--- PROVIDED DATA ---
——————————
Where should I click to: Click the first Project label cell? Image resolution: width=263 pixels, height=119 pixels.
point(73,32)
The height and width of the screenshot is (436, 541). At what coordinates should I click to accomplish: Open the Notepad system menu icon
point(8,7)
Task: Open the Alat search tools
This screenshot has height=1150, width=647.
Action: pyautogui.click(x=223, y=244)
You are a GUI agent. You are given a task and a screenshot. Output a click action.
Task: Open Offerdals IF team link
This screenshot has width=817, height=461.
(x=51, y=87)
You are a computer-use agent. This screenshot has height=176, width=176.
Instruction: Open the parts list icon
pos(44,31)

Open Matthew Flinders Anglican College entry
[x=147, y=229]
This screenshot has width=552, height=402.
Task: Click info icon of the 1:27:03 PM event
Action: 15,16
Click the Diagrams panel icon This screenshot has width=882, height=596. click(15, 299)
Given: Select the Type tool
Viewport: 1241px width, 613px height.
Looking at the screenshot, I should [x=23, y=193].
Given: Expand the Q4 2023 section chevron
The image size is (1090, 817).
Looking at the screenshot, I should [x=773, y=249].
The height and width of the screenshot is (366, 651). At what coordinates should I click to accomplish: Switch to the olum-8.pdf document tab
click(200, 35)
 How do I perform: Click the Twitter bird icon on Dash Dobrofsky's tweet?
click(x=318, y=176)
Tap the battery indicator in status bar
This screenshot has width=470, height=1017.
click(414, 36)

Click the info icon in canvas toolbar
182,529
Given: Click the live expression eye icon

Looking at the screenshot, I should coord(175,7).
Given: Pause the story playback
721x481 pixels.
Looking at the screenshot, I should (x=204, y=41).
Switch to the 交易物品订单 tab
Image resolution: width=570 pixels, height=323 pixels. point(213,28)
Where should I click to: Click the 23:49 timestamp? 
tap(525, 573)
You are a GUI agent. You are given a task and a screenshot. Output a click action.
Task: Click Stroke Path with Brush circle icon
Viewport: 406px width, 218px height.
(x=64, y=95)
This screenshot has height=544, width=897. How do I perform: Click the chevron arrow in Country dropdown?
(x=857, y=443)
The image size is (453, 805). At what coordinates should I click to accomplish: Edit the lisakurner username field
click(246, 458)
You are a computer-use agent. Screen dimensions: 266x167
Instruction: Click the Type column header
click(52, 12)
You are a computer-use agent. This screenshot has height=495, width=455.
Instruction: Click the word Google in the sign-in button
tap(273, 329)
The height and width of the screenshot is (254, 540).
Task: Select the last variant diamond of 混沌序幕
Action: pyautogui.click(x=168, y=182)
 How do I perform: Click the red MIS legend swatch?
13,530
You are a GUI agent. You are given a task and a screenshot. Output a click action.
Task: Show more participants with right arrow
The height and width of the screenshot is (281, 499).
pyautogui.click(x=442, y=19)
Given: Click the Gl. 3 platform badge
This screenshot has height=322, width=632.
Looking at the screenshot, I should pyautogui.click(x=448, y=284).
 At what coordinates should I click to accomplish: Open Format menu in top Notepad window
——————————
--- TASK DETAILS ---
Recopy the whole listing exactly.

--- FINAL ANSWER ---
Where should I click to: Click the first Project label cell? Image resolution: width=263 pixels, height=119 pixels.
point(73,32)
The height and width of the screenshot is (436, 541). At what coordinates should I click to accomplish: Open the Notepad system menu icon
point(8,7)
Task: Open the Alat search tools
This screenshot has height=1150, width=647.
Action: pyautogui.click(x=223, y=244)
You are a GUI agent. You are given a task and a screenshot. Output a click action.
Task: Open Offerdals IF team link
This screenshot has width=817, height=461.
(x=51, y=87)
You are a computer-use agent. This screenshot has height=176, width=176.
Instruction: Open the parts list icon
pos(44,31)

Open Matthew Flinders Anglican College entry
[x=147, y=229]
This screenshot has width=552, height=402.
Task: Click info icon of the 1:27:03 PM event
Action: 15,16
Click the Diagrams panel icon This screenshot has width=882, height=596. click(15, 299)
Given: Select the Type tool
Viewport: 1241px width, 613px height.
Looking at the screenshot, I should [x=23, y=193].
Given: Expand the Q4 2023 section chevron
The image size is (1090, 817).
Looking at the screenshot, I should [x=773, y=249].
The height and width of the screenshot is (366, 651). At what coordinates should I click to accomplish: Switch to the olum-8.pdf document tab
click(200, 35)
 How do I perform: Click the Twitter bird icon on Dash Dobrofsky's tweet?
click(x=318, y=176)
Tap the battery indicator in status bar
This screenshot has width=470, height=1017.
click(414, 36)

Click the info icon in canvas toolbar
182,529
Given: Click the live expression eye icon

Looking at the screenshot, I should coord(175,7).
Given: Pause the story playback
721x481 pixels.
Looking at the screenshot, I should (x=204, y=41).
Switch to the 交易物品订单 tab
Image resolution: width=570 pixels, height=323 pixels. point(213,28)
Where should I click to: Click the 23:49 timestamp? 
tap(525, 573)
You are a GUI agent. You are given a task and a screenshot. Output a click action.
Task: Click Stroke Path with Brush circle icon
Viewport: 406px width, 218px height.
(x=64, y=95)
This screenshot has height=544, width=897. How do I perform: Click the chevron arrow in Country dropdown?
(x=857, y=443)
The image size is (453, 805). At what coordinates should I click to accomplish: Edit the lisakurner username field
click(246, 458)
You are a computer-use agent. Screen dimensions: 266x167
Instruction: Click the Type column header
click(52, 12)
You are a computer-use agent. This screenshot has height=495, width=455.
Instruction: Click the word Google in the sign-in button
tap(273, 329)
The height and width of the screenshot is (254, 540).
Task: Select the last variant diamond of 混沌序幕
Action: pyautogui.click(x=168, y=182)
 How do I perform: Click the red MIS legend swatch?
13,530
You are a GUI agent. You are given a task and a screenshot. Output a click action.
Task: Show more participants with right arrow
The height and width of the screenshot is (281, 499).
pyautogui.click(x=442, y=19)
Given: Click the Gl. 3 platform badge
This screenshot has height=322, width=632.
Looking at the screenshot, I should pyautogui.click(x=448, y=284).
 At what coordinates should I click to accomplish: Open Format menu in top Notepad window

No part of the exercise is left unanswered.